Ce soir dès 00h00 (Date et Horaire Métropole, ndlr), France 3 et les plateformes numériques de France Télévisions dévoileront un documentaire inédit consacré à Loïc Léry, l’auteur du polar Le gang des Antillais. Réalisé par Sonia Medina et Stéphane Krausz, ce film dresse un portrait sans filtre d’un homme au parcours hors du commun, marqué par la violence, la révolte et, surtout, la renaissance par les mots.
D’un destin brisé à une plume libérée
Né en Martinique, troisième d’une fratrie de sept enfants, Loïc Léry grandit dans un foyer modeste : un père marin pêcheur et une mère agent hospitalier. Comme de nombreux jeunes ultramarins dans les années 1970, il est envoyé à Paris par le Bumidom (Bureau pour le développement des migrations dans les départements d’Outre-mer), programme censé offrir de meilleures perspectives aux « Domiens ». À seulement 13 ans, il découvre la métropole et fait rapidement face au racisme et à l’exclusion sociale. Deux ans plus tard, il quitte l’école et enchaîne les petits boulots – balayeur, coursier, vendeur, agent hospitalier – avant de fonder une famille.

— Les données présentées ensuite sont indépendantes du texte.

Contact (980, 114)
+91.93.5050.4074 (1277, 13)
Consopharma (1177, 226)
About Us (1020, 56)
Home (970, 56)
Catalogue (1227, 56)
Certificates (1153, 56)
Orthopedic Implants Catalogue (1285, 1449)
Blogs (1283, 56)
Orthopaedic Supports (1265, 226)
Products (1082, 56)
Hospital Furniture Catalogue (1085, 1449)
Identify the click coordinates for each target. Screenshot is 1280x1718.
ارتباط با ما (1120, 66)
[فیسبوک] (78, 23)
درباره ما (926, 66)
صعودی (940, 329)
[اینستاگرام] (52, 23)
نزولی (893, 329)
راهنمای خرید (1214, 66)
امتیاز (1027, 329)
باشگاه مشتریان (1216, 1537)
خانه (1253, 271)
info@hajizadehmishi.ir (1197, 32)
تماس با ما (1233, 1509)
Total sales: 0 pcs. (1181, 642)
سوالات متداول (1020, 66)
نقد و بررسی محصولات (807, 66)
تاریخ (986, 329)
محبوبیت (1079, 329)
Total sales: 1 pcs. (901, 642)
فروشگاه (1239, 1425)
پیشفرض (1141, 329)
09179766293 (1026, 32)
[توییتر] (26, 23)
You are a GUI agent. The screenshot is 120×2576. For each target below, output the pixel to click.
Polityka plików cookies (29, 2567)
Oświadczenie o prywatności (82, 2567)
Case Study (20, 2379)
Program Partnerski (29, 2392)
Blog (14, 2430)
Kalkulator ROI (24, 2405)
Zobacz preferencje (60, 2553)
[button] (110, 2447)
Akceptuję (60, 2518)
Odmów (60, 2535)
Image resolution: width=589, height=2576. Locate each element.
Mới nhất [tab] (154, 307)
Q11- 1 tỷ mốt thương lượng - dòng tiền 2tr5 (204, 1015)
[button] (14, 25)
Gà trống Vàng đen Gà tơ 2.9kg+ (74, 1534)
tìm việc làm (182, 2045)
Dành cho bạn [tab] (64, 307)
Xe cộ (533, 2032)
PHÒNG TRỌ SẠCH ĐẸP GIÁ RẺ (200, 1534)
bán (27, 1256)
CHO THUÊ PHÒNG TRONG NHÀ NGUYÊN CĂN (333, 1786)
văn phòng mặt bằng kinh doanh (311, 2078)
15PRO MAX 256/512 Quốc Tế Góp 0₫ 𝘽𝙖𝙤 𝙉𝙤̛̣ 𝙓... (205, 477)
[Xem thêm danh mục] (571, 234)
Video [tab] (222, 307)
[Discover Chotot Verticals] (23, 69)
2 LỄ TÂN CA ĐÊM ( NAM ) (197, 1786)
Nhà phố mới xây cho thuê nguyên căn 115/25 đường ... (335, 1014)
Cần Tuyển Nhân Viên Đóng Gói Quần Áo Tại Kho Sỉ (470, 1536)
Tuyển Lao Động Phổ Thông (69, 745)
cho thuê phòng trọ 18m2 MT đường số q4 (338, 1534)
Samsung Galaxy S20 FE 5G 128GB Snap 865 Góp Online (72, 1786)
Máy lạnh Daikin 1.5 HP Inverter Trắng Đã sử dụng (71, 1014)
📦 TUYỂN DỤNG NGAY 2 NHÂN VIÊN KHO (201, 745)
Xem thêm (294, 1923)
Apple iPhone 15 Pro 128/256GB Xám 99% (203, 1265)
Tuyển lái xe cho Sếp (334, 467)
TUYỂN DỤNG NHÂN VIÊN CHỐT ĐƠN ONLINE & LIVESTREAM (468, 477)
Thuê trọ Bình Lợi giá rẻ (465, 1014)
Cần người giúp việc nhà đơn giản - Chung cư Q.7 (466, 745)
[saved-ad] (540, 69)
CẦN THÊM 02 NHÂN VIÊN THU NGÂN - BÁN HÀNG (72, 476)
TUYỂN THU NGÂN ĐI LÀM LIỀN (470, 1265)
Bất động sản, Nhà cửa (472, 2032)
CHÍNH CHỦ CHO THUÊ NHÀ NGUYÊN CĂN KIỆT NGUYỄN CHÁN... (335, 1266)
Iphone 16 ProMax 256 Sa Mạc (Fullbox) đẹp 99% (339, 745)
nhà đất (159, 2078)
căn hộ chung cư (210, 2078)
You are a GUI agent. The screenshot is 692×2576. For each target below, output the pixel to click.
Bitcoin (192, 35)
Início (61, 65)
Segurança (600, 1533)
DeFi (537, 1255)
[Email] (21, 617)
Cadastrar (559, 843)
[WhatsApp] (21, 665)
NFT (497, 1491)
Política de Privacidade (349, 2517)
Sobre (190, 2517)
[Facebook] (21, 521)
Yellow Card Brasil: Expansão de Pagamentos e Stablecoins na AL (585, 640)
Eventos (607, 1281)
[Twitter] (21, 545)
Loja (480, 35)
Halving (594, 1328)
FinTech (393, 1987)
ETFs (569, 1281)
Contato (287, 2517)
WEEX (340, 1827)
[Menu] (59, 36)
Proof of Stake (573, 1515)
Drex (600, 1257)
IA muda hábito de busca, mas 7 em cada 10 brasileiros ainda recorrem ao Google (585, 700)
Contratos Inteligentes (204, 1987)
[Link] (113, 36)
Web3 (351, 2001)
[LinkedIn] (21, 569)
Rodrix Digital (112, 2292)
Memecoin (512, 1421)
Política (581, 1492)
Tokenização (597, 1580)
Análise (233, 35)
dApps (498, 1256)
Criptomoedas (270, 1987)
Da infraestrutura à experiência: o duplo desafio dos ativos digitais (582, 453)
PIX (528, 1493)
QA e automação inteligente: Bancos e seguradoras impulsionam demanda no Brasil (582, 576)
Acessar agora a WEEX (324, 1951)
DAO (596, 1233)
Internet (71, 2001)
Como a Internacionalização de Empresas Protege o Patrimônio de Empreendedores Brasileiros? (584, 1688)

Mais la précarité et le sentiment d’injustice mènent l’adolescent révolté vers un autre destin. À la fin des années 1970, il rejoint le gang des Antillais, un groupe de braqueurs qui s’en prend aux bureaux de poste de la région parisienne. Surnommé « le Colibri », il est arrêté le 12 octobre 1979 et incarcéré à Fleury-Mérogis.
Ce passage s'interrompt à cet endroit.